Work required -> Using the entries below, say how many of the lines carry "with". Write the number alone.

=== Input ===

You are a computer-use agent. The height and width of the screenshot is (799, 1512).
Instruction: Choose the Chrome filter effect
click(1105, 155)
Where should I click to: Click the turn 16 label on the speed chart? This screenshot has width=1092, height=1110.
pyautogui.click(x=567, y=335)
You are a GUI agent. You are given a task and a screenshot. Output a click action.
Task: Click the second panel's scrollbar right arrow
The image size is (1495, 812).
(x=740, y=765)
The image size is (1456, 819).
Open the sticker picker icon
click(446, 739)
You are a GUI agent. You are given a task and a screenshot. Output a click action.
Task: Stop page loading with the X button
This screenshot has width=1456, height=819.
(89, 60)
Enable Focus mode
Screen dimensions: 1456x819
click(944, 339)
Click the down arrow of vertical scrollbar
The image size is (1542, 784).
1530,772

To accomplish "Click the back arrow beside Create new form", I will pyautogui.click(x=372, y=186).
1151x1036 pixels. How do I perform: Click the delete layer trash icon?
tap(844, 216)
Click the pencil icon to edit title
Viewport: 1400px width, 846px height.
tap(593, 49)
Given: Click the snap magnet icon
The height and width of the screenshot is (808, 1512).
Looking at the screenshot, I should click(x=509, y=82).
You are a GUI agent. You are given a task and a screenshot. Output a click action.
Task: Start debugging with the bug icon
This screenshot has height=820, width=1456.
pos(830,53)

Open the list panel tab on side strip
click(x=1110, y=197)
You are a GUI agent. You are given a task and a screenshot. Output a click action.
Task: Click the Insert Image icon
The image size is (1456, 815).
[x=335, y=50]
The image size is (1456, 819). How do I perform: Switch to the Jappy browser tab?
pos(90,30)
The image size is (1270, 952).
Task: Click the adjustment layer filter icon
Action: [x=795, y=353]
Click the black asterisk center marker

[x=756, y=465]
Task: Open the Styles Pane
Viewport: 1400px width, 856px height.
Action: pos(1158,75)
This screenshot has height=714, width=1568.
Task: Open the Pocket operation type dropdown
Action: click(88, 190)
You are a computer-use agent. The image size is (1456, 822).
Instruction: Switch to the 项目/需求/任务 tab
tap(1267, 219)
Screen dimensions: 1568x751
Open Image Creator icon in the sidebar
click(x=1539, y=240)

===

Answer area -> 2